3. In the present invention, all components and devices can be realized by planar circuit technology, and no additional waveguide or SIW structure is needed to suppress low-frequency components such as fundamental wave or second harmonic wave, realizing miniaturization, easy integration and low cost of the circuit change.

Therefore, the present invention effectively overcomes various shortcomings in the prior art and has high industrial application value.

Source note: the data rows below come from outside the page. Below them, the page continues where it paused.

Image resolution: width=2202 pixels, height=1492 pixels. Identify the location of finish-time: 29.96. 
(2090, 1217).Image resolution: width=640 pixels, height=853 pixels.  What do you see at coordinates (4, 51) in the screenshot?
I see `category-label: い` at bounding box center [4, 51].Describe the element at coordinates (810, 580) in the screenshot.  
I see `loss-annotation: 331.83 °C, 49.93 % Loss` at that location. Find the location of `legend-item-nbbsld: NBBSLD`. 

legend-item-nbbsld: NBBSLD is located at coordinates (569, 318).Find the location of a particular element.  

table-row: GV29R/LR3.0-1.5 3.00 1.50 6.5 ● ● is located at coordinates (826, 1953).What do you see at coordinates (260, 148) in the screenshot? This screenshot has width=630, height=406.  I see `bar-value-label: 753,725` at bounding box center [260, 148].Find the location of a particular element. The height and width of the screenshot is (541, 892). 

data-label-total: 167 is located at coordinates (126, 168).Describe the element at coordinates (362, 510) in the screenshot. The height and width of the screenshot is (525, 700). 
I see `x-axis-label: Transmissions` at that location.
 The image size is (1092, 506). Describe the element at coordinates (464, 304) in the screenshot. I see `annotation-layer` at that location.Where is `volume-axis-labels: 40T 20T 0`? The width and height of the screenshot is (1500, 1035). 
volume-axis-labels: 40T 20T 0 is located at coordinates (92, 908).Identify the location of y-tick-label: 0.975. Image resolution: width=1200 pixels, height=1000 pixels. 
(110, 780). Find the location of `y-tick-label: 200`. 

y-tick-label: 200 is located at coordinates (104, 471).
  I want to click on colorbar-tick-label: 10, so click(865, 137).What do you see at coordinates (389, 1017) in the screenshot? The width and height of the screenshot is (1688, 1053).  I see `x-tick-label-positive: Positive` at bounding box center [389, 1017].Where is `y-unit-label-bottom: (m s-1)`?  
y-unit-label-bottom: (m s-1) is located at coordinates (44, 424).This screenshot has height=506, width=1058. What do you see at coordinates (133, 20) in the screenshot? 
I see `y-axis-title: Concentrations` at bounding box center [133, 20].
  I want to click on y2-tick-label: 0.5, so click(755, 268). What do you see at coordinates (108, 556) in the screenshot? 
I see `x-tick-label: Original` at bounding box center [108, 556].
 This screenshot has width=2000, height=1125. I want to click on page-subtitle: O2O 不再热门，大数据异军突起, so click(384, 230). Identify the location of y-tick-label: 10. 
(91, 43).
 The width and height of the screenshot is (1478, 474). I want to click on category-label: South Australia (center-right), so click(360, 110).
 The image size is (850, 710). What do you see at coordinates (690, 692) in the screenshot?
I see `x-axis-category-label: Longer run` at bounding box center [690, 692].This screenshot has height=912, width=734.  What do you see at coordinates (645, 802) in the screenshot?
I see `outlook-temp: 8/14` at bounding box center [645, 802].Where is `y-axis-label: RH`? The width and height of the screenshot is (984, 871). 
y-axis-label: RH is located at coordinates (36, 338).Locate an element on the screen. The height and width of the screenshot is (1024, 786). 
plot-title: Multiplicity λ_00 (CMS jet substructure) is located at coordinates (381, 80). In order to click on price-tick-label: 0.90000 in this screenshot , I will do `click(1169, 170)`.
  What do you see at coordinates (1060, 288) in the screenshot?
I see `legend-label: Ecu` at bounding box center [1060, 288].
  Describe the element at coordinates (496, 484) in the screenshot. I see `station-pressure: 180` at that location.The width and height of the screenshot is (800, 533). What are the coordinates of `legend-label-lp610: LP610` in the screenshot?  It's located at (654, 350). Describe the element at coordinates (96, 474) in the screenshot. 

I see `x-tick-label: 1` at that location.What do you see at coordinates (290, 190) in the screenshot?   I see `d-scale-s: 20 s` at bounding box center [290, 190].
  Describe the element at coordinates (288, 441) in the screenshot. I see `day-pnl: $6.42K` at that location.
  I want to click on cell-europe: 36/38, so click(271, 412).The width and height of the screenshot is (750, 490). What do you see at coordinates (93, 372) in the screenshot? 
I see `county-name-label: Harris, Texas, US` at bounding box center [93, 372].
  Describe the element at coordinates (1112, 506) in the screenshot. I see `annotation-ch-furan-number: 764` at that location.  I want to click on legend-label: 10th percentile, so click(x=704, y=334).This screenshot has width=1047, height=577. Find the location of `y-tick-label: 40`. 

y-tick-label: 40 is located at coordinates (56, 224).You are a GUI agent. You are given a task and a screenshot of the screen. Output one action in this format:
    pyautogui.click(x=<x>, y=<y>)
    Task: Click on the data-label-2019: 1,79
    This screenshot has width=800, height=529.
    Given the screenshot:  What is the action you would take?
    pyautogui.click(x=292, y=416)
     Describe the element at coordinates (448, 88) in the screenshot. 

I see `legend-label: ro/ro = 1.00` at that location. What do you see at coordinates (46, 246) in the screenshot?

The above-mentioned embodiments only illustrate the principles and effects of the present invention, but are not intended to limit the present invention. Anyone skilled in the art can modify or change the above-mentioned embodiments without departing from the spirit and scope of the present invention. Therefore, all equivalent modifications or changes made by those skilled in the art without departing from the spirit and technical ideas disclosed in the present invention should still be covered by the claims of the present invention.

Claims (6)

1. A double-balanced frequency tripler, characterized in that, said double-balanced frequency tripler at least includes: 90° first input bridge, which works in the fundamental frequency band; Two 90° second input bridges respectively connected to the two output ends of the 90° first input bridge, both of which work in the fundamental frequency band; 4 frequency multiplier circuits connected to the 0° and 90° ends of the two 90° second input bridges at the input terminals; Two -90° output bridges, the -90° input terminals of the two -90° output bridges are respectively connected to the input terminals to the output of the frequency multiplier circuit at the 0° end of the two 90° second input bridges The 0° input ends of the two -90° output bridges are respectively connected to the output ends of the frequency multiplication circuit whose input ends are connected to the 90° ends of the two 90° second input bridges, and the two The -90° output bridges all work in the third harmonic frequency band; and A non-inverting combiner connected to the output terminals of the two -90° output bridges; The electric bridges are all 3db electric bridges. 2 . The double-balanced frequency tripler according to claim 1 , wherein the structure of the 90° first input bridge is the same as that of the 90° second input bridge. 3. The double-balanced frequency tripler according to claim 1 or 2, characterized in that: the 90° first input bridge comprises a 3dB Lange coupler. 4. The double-balanced frequency tripler according to claim 1, characterized in that: the frequency multiplier circuit adopts a MOSFET single-tube circuit operating in the class C power amplifier region. 5. The double-balanced frequency tripler according to claim 1, wherein the -90° output bridge comprises a 3dB Lange coupler. 6. The double-balanced frequency tripler according to claim 1, wherein the combiner comprises a Wilkinson power divider.